Dueño de una empresa de suministros médicos, el Estado y su red hospitalaria habían sido hasta ahora sus principales clientes.
“Pero con el cuento de las sanciones mis proveedores de Estados Unidos ya no quieren hacer negocios conmigo”, cuenta.
A poca distancia del Barriott está La Quinta Bar, una de las discotecas más conocidas de Las Mercedes.
Las pretensiones del lugar quedan patentes ya desde el exterior. Las pantallas instaladas a la entrada, sus luces y neones, iluminan más que todo el alumbrado público de la zona.
Allí, como en cada vez más lugares de Venezuela, se paga en dólares.
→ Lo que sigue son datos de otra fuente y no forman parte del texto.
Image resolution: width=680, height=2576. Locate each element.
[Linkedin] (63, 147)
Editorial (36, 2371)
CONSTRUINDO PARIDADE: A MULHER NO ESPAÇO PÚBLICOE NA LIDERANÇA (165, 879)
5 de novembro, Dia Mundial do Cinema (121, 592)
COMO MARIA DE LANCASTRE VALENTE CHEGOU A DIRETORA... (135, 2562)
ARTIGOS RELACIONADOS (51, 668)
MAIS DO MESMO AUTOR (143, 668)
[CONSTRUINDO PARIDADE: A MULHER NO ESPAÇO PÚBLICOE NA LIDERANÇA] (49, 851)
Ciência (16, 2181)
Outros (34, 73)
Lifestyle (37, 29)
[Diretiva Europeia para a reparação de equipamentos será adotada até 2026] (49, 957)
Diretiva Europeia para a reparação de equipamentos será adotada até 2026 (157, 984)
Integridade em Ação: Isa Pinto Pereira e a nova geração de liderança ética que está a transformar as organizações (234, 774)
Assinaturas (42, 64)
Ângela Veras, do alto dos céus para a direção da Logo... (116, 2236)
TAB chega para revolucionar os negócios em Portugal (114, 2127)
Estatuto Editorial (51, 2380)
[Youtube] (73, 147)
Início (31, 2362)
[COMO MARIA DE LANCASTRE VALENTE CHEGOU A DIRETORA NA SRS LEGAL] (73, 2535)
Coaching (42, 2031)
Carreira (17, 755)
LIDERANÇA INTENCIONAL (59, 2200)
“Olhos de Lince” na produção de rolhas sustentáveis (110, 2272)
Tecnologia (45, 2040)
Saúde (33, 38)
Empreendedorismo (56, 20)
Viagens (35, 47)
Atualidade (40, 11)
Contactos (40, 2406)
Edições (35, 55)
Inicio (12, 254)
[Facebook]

Diez, los hombres; cinco, las mujeres.
Entre los muchos que no pueden permitirse lo que cuesta “rumbear” en Las Mercedes se abren paso otras modalidades de diversión nocturna.
Al recorrer barrios céntricos y de corte más popular, como La Pastora, uno encuentra en muchas esquinas reuniones callejeras improvisadas de vecinos que comparten la agradable brisa de la noche caraqueña, una botella de algún licor barato y la música, casi siempre reguetón, que emana de los altavoces del auto de alguno de los presentes.
Convertir el vehículo en el centro de ocio se ha convertido en una alternativa y hay puntos de reunión muy concurridos. En una gasolinera que hay en una de las autopistas de Caracas se concentran los fines de semana turismos y camionetas con potentes equipos de música en torno a los que se junta la gente a beber hasta altas horas de la madrugada.
Y luego están locales, como La Tasquita, en la zona de San Agustín, donde los lugareños disfrutan de reuniones en las que pueden bailar toda la noche los sones tropicales que les encantan y beber a precios más al alcance de sus bolsillos.
En lo que bien podría ser un garaje, La Tasquita lleva 35 años abierta y se ha granjeado una fiel clientela, formada sobre todo por quienes viven en la zona.
Aquí no hay licores de importación, ni animadores profesionales, ni sofisticados sistemas de iluminación, pero sí un montón de gente bailando al son de la salsa y el merengue que hace sonar Wilsen desde su computadora portátil.
“El negocio lo abrió mi suegra”, relata este negro afable, mientras despacha bebidas y elige los temas con los que mantener entretenida a la clientela.
La bebida estrella es el cocuy, un licor típico de Venezuela, con muy alta graduación, que tiene mucho éxito entre los sectores con menos poder adquisitivo por su bajo coste.
Una botella de cocuy cuesta 14.000 bolívares, menos de un dólar al cambio del día, 15 veces menos de lo que se paga en Las Mercedes por la de ron.
Es Cocuy lo que mayoritariamente se bebe en la fiesta callejera que esa noche se ha organizado en lo alto del barrio de San Agustín.
Es otra modalidad, las rumbas improvisadas organizadas en los vecindarios más humildes, en los que muchos forasteros no se atreven a entrar si no conocen a alguien de la zona por temor a los grupos criminales que mantienen el control en ellos.
A las 9 de la mañana del día siguiente, las calles seguían llenas de gente en lo alto de San Agustín.
Aunque muchos de sus habituales clientes en La Tasquita han preferido la fiesta allí arriba, Wilsen no parece muy preocupado. Dice que es algo excepcional y que en su local no se ha notado la crisis.
“Aquí la gente sigue viniendo. Para tomar, siempre encuentran dinero”.